My mother hated hippies. She also wasn’t keen on meeting strangers, long-haired or otherwise. And her mood was especially dark that day in 1970 when the two of us were vacationing at the Hilton in Beverly Hills. She’d been waging a long battle with my father, her ex-husband, over me, their seven-year-old, and worried that she’d either lose custody or I’d “turn hippie” thanks to California’s corrupting influence. So when a hyperactive senior citizen with shoulder-length silver hair, a scraggly beard, and love beads around his neck approached us in the hotel lobby while banging a tambourine, shaking maracas, dancing a Russian cossack jig, and chanting, “I’m-a the Gypsy Boots, I live on nuts and fruits,” I wasn’t surprised when my mother yelled at him to get lost. I wanted him to scram, too. Ordinary hippies—the ones I saw on TV or hitchhiking through our New Jersey suburb—they intrigued me, but this one seemed crazy. Scary crazy. Why was this man who looked older than my grandparents behaving like a kindergarten escapee?

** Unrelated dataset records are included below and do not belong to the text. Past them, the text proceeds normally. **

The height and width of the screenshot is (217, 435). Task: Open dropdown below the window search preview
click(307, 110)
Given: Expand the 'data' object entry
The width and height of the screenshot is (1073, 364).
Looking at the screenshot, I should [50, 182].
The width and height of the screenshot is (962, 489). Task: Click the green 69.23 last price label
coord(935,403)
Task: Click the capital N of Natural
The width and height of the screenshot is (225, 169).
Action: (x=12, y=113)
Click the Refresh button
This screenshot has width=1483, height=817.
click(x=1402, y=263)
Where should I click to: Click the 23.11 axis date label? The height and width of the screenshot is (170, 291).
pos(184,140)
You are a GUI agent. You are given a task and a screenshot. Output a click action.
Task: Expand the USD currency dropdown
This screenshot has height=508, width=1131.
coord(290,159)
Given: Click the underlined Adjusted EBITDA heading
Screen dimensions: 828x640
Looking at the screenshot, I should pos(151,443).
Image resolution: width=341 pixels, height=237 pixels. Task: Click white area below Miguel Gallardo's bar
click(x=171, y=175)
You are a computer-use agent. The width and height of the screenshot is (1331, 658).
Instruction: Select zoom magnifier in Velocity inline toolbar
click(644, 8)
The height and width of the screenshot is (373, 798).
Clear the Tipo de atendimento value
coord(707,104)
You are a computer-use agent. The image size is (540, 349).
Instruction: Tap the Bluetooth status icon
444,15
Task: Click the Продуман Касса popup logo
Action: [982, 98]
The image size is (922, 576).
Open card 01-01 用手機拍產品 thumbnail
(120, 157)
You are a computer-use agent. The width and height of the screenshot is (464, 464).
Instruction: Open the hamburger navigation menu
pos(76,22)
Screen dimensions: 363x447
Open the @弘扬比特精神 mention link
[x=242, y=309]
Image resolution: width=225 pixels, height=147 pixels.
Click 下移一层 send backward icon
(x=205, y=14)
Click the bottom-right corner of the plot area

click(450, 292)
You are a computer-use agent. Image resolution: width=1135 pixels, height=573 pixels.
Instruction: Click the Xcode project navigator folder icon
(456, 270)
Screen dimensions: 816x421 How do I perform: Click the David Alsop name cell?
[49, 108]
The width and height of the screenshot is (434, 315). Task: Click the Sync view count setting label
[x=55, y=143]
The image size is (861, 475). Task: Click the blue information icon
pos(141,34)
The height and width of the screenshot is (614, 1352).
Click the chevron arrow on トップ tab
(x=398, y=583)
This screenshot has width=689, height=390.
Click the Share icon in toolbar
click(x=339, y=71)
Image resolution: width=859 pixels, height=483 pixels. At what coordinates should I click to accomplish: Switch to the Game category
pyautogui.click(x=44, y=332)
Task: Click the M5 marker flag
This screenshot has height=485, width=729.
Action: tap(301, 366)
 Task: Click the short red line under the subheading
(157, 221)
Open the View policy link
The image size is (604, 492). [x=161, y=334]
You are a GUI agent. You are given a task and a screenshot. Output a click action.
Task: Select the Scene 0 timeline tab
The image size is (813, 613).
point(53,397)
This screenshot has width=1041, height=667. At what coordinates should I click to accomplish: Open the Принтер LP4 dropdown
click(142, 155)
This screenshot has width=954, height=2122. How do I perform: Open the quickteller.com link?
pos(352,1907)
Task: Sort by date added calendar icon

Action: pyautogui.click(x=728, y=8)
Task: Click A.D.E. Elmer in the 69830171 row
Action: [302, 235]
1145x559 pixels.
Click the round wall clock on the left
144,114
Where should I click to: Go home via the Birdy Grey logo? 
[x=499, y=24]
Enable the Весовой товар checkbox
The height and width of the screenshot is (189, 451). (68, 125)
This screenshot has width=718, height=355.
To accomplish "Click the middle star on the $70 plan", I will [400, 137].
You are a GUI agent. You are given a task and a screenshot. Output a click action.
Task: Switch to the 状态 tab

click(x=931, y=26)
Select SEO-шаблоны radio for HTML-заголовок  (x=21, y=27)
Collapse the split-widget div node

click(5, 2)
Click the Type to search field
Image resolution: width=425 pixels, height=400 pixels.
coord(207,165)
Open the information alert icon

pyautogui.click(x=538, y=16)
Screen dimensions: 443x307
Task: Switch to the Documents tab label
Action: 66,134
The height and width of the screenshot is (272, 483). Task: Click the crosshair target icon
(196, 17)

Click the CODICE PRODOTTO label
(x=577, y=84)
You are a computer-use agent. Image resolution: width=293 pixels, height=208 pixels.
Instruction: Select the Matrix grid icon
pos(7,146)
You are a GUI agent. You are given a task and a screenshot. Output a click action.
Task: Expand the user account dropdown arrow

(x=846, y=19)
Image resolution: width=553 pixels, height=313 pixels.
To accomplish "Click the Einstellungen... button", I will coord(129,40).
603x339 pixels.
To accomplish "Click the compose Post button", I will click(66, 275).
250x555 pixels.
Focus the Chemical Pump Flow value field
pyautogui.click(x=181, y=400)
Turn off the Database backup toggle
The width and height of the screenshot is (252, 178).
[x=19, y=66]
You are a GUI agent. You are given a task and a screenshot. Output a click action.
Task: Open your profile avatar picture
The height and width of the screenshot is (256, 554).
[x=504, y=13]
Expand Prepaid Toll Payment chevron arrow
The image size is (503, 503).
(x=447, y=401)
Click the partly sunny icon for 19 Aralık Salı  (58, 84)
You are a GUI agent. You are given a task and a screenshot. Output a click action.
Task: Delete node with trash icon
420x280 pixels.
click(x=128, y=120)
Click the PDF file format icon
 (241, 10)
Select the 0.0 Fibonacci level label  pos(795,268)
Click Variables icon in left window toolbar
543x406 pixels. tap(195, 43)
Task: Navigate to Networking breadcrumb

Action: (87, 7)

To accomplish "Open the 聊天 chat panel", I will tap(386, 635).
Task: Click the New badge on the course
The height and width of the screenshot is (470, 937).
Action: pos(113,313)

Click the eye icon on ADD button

“Make him leave, Ma,” I whispered.

She certainly tried to. But Gypsy Boots was a man on a mission, which was to cheer up the sad-sack divorcee and kid he’d just come across. And, being irresistible, he succeeded. Within minutes, Gypsy had my mother and me smiling at him, then laughing with him, applauding his antics, trying out his musical instruments, and humming along to his inane ditties. Boots wasn’t drunk or on drugs, as I had heard other hippies were. Like the female protagonist of the film Harold And Maude, this guy was just chronically jubilant, the archetypal holy fool. After he was gone, leaving me with a free autographed copy of his self-published memoir, Bare Feet and Good Things to Eat, my mother admitted that she hadn’t felt this happy since before my father left her. It amazed me to hear her say that. And it amazed me to realize I felt the same way.

What I didn’t know then, and wouldn’t know for a long time, was that Gypsy Boots was important, nationally important, an odd figure who had changed the course of American culture. He wasn’t just an old hippie, he was the ur hippie. His journey started in the late 1930s, when Boots, nearing 20, left the working world, grew his hair and beard long, and went “back to nature.” This was way beyond Thoreau at Walden Pond: For years at a time, Boots would sleep in California forests, bathe in mountain streams, feed himself by foraging for nuts and fruits and vegetables, practice yoga, and wear practically nothing in the way of clothing. A dozen other Nature Boys, as they were called, kept him company (including eden ahbez, who wrote “Nature Boy,” the hit song for Nat King Cole, supposedly about Boots), but Gypsy was the most visible of the gang, the one who would eventually become a star.

Long before the Baby Boomers turned on, tuned in, and dropped out, “Hollywood’s ageless athlete,” as Boots was known, created a counterculture for them to inhabit. He did this by performing fitness demonstrations on network television and in movies, opening one of America’s first health-food restaurants, racing around LA in his crazily painted van with organic treats for a network of customers—all to spread his message, which was deadly serious in spite of his constant clowning: “Why cling to sickly, fretful, conformist ways when you can be your healthiest, happiest, most authentic self?”

Gypsy died in 2004, just short of his 90th birthday. With his centennial coming up next year, I’ve been thinking a lot about him—what he meant to history and what he meant to me.